→ Given task
Please answer these questions about the passage on Plaza Suite:
1. Who wrote the play?
2. How many acts does the play have?
3. What constraint does the passage name as the challenge in communicating the message of each act?

→ Given passage
[Start]

However, the play provides an insightful look into the dark side of marriage, a topic that is seldom openly addressed, and how that side changes an individual’s perceptions of life (Monsma 2014, p. 4). Below the surface concerns of the play in terms of marital challenges, the play provokes thoughts about resentment, tolerance and social pressure. The information in this report represents a director’s notebook documenting my comprehension of the play and how I intend to present it to an audience on a stage platform of choice.

Why I Chose the Play

After reading several other suitable plays for this assignment, I chose Neil Simon’s play because it addressed a common societal theme that receives much attention despite the fact that no universal best approach has been identified to date. The play covers the interactions of three sets of married individuals that are marked by negative connotations, courtesy of their active choices founded on faulty marriage ideals.

The outcomes of the three acts in the play offer insightful information regarding the types of practices that the characters demonstrate. Marriage provides a foundation for social life in part through dictating the shape and size of the family, thereby making it an important element for study. Along those lines, I have chosen this play because it embodies a study of marriage. In addition, Plaza Suite presents several advantages for such study as indicated below.

Having read the play, I identified several positive reasons for choosing this play, which also accompanied a set of challenges that equally affected the study. These advantages and challenges formed the basis for the interpretation of the play, along with the vision I have developed regarding the play that I would seek to project to my target audience.

The Pros

The play documents various stages of married life in three acts that cover the interactions of a squabbling couple, their daughter who is locked in the bathroom, a prowling unattached male and a contentious couple devoid of marital nostalgia. The play is relatively short and direct in presenting its themes, allowing me sufficient room to interpret and project my ideas about the happenings in each act. Each of the three acts presents a distinct set of characters while reflecting the same universal theme, which is beneficial particularly in the process of portraying diverse facets of marriage using different characters to contextualise my vision for the audience.

The play covers a relatable topic in the form of marriage, providing a simple connection with audience members who might relate to the story being told in the play. In addition, the play skillfully captures the relationship between the main characters and the main theme of each act, which I intend to transmit to the audience. The final benefit of the play I have chosen is that it addresses a theme that cuts across social, economic and political boundaries, allowing it to transcend the boundaries of time so that it is even relevant to the next generation.

The Challenges

Choosing this play by Neil Simon also presents several challenges that affect the ability to communicate the intended message to the target audience. In each of its three acts, the play has a limited number of characters that interact with one another or with other characters outside the scene. The challenge lies in the struggle to communicate the message in each act within the constrictions that the restricted cast of characters presents.

[End]

→ Provided information
[Start]

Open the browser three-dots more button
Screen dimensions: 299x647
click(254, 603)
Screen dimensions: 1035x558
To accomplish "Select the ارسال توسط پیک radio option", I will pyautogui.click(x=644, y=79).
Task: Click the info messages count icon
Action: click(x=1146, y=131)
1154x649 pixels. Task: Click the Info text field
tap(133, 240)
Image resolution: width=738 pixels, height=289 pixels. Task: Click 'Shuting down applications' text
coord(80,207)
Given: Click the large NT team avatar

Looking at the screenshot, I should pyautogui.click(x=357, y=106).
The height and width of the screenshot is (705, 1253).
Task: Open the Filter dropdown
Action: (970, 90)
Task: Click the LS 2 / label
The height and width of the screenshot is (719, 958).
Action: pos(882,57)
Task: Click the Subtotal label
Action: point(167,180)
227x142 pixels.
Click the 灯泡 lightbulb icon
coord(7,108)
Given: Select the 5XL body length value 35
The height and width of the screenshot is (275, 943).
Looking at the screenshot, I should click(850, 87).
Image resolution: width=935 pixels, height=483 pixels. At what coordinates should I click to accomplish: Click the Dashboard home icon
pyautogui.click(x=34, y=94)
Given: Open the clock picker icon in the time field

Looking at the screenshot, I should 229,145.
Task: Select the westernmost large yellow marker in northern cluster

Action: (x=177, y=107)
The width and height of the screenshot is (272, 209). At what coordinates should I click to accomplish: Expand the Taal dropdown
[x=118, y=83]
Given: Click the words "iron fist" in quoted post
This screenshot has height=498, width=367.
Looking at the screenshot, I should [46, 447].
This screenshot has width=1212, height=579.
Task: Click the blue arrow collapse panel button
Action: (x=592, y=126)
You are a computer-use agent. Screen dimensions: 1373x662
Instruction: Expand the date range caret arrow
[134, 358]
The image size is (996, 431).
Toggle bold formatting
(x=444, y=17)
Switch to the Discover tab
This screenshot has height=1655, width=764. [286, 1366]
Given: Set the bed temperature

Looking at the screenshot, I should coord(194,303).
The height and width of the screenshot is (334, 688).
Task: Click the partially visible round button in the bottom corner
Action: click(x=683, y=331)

[End]

→ Task result
1. Neil Simon
2. Three
3. The restricted cast: each act has a limited number of characters.